Larger teams, with more advisors, simply make work.  Other people on the team may be pretty certain that the risk that’s being mitigated is miniscule, but they don’t want to be caught out in the harsh glare of hindsight.

Unfortunately, drug discovery and development shares another key characteristic with the coronavirus pandemic: both are low-validity environments.  That is, there is a lot of uncertainty about how things will develop in the future.  The case for having less advice gets stronger and stronger, the less predictable the circumstances become.

The problem is the spectre of unknown unknowns – things that can go wrong that simply cannot be predicted from the current status, no matter how well-informed you are.  And in early-stage pharmaceutical R&D, the majority of failures occur for reasons not only that the team didn’t know about, but importantly could not have known about.

Almost a decade ago, DrugBaron used Monte Carlo simulations to explicitly demonstrate that, in such low-validity environments, gaining more information usually costs more than that information is worth in terms of improved decision quality.    But exactly the same models demonstrate that the benefit of seeking more advice is quickly beaten by the (largely hidden) costs of doing so.

In short, you should only ask for advice when you genuinely have a gap in your knowledge which you consider critical for making the decision in front of you.  You certainly should not ask for advice simply to provide cover for your decision-making (so that, if things go wrong, you can point to how much advice you had sought).  The UK Government is finding out now just how painful it is to have “expert” advisors providing a view on just one aspect of a complex multi-variable optimisation.

Large and well-funded teams are most at risk from this penalty – where the hidden cost of the advice exceeds the utility of the new information gained.  After all, the more people there are in the team, the more voices there will be that need to be heeded, or (more bravely) ignored.  And with enough resource, it is nearly always possible to mitigate every risk if you don’t care how inefficient or slow you are moving.

By contrast small teams largely side-step this problem.  There is hardly anyone around to offer an opinion that the decision-maker might need to risk ignoring.  Moreover, there are few resources to be deployed so even if an unlikely bad scenario transpires, the decision-maker has the protection of resource-limitation.  They had to use the limited resources to mitigate the most likely risks, and therefore were “unlucky” to be victim to such an unlikely happening.

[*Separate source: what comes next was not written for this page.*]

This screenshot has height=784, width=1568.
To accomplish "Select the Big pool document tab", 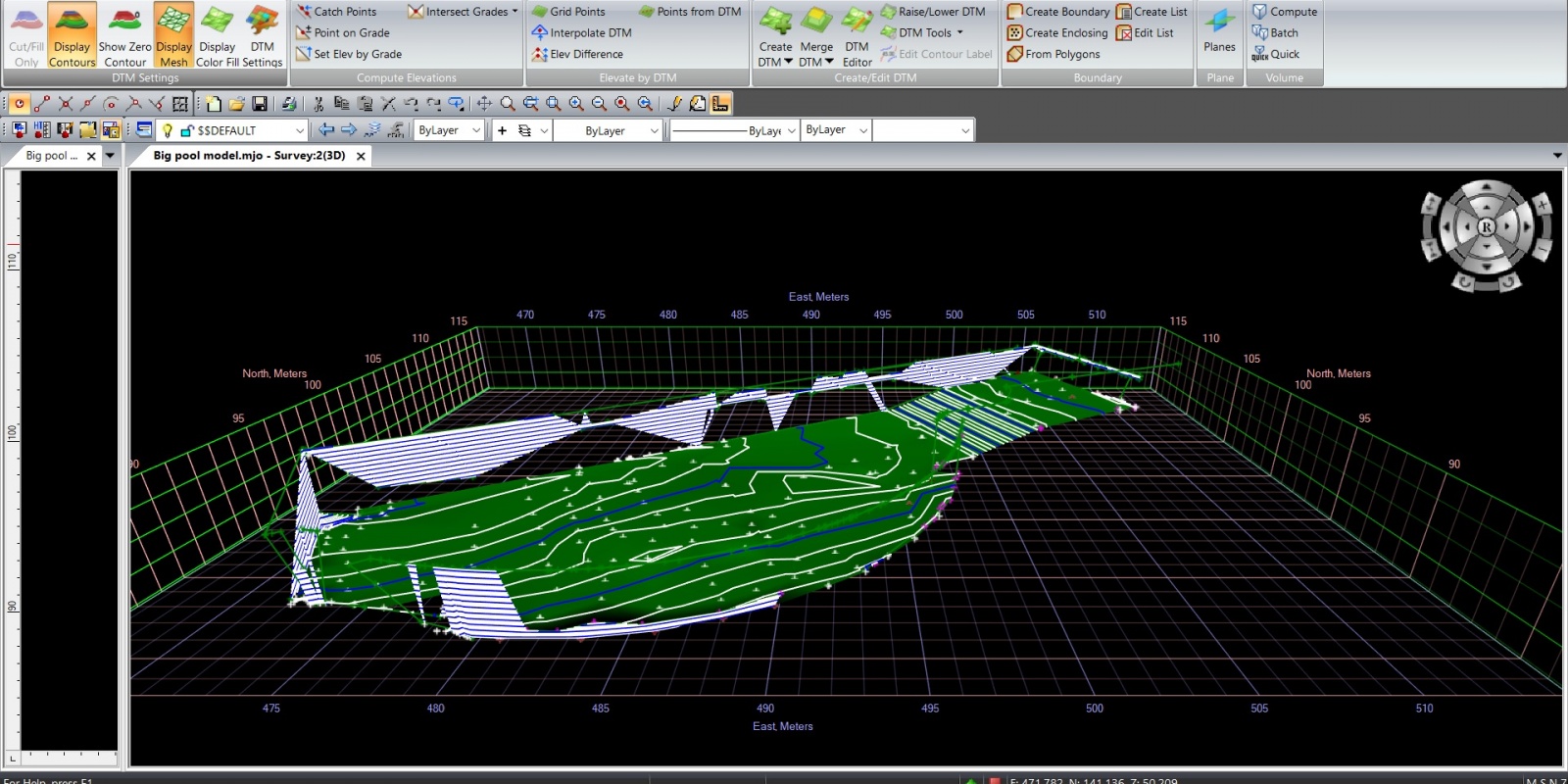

In an environment as low-validity as early-stage pharma R&D, the difference is stark: the small team moves quicker, expends massively less resources, but has only a marginally smaller chance of succumbing to an avoidable mistake.  Calibrating exactly how small to be, how little advice to seek, is an open debate – it may not be as small as the zero-person biotech companies DrugBaron has often talked about.  But nor is it as large as a typical pharmaceutical company with access to so much expert advice that decision-makers risk being paralysed by the need to cover so many bases.

As we move beyond the coronavirus pandemic, we take with us important lessons (here is another…) about how to operate successfully in low-validity environments.   The huge cost of discovering and developing new medicines is frequently in the headlines, as the efficiency of pharmaceutical R&D stubbornly rises.  One of the few weapons we have to reverse that decline in productivity is to keep teams small, and above all think twice before asking for more advice – even from DrugBaron!